After a week where the smothered chicken was the main event and the roux did all the heavy lifting, we needed something sweet to close the evening — something that could hold a room together the way a good meal does, unhurried and generous. This Salted Caramel S’more Dip is exactly that: warm chocolate, bubbling marshmallows, a thread of caramel and salt, and a pile of cinnamon sugar chips to drag through it. It’s the kind of dessert you set in the middle of the table and let people find their own way to — same as any good gathering. The roux kept turning all week; the dip is how we let it rest.

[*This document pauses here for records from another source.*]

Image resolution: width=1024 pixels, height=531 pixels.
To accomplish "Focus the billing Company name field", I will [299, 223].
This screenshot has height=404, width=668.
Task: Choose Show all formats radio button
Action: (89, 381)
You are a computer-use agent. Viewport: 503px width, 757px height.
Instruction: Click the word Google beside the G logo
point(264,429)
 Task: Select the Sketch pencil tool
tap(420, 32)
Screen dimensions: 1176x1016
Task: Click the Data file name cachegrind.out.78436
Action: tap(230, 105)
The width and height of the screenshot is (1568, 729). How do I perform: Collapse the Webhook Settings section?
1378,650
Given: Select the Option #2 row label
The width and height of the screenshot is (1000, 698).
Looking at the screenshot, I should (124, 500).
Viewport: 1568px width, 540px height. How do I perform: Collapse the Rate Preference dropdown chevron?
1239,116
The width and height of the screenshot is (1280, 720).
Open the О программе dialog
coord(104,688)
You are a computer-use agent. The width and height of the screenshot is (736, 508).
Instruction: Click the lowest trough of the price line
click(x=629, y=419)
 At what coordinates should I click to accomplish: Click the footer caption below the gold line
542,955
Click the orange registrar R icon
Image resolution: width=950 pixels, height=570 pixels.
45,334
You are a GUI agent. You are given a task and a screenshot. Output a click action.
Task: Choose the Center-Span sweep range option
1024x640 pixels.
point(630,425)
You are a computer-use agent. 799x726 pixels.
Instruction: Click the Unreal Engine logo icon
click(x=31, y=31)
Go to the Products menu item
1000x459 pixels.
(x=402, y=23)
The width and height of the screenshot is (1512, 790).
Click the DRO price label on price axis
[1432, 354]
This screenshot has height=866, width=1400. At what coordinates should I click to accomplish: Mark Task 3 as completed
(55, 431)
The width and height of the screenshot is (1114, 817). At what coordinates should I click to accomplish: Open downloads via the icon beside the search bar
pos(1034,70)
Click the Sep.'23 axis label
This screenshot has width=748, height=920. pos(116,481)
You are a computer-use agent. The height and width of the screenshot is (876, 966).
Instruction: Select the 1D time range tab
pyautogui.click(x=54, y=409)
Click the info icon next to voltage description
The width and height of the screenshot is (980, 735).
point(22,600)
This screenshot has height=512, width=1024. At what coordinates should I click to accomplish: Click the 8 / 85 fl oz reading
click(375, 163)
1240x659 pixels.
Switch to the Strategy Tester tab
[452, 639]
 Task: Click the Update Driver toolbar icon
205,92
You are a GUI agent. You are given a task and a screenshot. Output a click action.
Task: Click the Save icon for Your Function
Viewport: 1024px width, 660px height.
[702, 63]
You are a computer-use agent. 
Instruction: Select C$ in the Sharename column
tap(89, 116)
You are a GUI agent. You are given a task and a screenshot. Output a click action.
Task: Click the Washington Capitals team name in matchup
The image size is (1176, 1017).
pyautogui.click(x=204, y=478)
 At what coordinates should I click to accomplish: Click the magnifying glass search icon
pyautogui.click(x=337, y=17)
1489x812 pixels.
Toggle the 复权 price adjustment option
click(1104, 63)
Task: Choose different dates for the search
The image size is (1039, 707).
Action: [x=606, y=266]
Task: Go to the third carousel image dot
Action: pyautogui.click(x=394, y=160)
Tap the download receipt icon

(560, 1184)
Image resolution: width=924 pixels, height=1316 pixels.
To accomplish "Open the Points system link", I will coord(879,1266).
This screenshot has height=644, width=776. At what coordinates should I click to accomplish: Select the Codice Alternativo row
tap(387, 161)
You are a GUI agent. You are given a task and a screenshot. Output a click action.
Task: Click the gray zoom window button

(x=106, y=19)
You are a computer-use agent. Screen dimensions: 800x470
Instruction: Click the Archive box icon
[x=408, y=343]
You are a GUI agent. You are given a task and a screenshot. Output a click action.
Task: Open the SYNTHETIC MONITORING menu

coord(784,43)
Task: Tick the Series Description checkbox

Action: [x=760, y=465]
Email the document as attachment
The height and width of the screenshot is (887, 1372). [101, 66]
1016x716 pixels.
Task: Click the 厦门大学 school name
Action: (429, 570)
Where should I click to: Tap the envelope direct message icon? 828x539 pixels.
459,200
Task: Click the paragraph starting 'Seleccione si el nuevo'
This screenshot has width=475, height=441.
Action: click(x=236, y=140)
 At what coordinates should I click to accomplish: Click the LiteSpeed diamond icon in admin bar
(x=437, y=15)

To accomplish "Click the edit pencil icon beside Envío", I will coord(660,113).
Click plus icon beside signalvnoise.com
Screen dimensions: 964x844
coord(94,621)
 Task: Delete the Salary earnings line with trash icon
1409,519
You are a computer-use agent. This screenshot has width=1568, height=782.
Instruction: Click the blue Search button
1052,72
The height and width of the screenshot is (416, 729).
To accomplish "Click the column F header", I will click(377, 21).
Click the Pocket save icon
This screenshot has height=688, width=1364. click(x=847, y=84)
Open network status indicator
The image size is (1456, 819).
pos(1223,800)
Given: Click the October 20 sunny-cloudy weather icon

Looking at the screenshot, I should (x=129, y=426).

Salted Caramel S’more Dip with Cinnamon Sugar Chips

Prep Time: 10 minutes | Cook Time: 20 minutes | Total Time: 30 minutes | Servings: 8

Ingredients

  • 1 cup semi-sweet chocolate chips
  • 1/2 cup heavy cream
  • 1/2 cup caramel sauce, store-bought or homemade
  • 1/4 tsp flaky sea salt, plus more for finishing
  • 2 cups mini marshmallows
  • For the Cinnamon Sugar Chips:
  • 8 medium flour tortillas
  • 4 tbsp unsalted butter, melted
  • 1/4 cup granulated sugar
  • 1 1/2 tsp ground cinnamon

Instructions

  1. Preheat the oven. Set your oven to 350°F. Line two large baking sheets with parchment paper and set aside.
  2. Make the cinnamon sugar chips. In a small bowl, stir together the sugar and cinnamon. Brush both sides of each tortilla with melted butter, then sprinkle generously with the cinnamon sugar mixture. Stack the tortillas, cut them into 8 wedges each, and spread in a single layer across the prepared baking sheets.
  3. Bake the chips. Bake at 350°F for 10 to 12 minutes, flipping once halfway through, until the chips are golden and crisp. Remove from the oven and set aside to cool slightly. Switch the oven to broil on high.
  4. Build the ganache base. In a small saucepan over medium-low heat, warm the heavy cream until it just begins to steam — do not boil. Place the chocolate chips in a heat-safe, oven-safe skillet (a 9-inch cast iron works perfectly) and pour the hot cream over them. Let sit for 1 minute, then stir until completely smooth and glossy.
  5. Layer the caramel and salt. Drizzle the caramel sauce evenly over the chocolate ganache. Sprinkle with 1/4 tsp flaky sea salt.
  6. Top with marshmallows and broil. Cover the entire surface of the dip with mini marshmallows in an even layer. Transfer the skillet to the oven under the broiler and broil for 2 to 3 minutes, watching closely, until the marshmallows are puffed and golden-toasted on top.
  7. Finish and serve. Remove from the oven, add a final pinch of flaky sea salt over the toasted marshmallows, and serve immediately in the skillet alongside the cinnamon sugar chips for dipping.

Nutrition (per serving)

Calories: 345 | Protein: 5g | Fat: 15g | Carbs: 49g | Fiber: 2g | Sodium: 295mg

Tommy Beaumont
About the cook who shared this
Tommy Beaumont
Week 510 of Tommy’s 30-year story · Baton Rouge, Louisiana
Tommy is a Cajun electrician from Thibodaux, Louisiana, who lost his home to Hurricane Katrina four months after his wedding and rebuilt his life one roux at a time. He grew up on Bayou Lafourche, fishing with his father Joey at dawn and eating his mother's gumbo by dusk. His crawfish boils draw the whole neighborhood, his boudin is made from scratch, and he stirs his roux the way Joey taught him — dark as chocolate, forty-five minutes, no shortcuts. Laissez les bons temps rouler.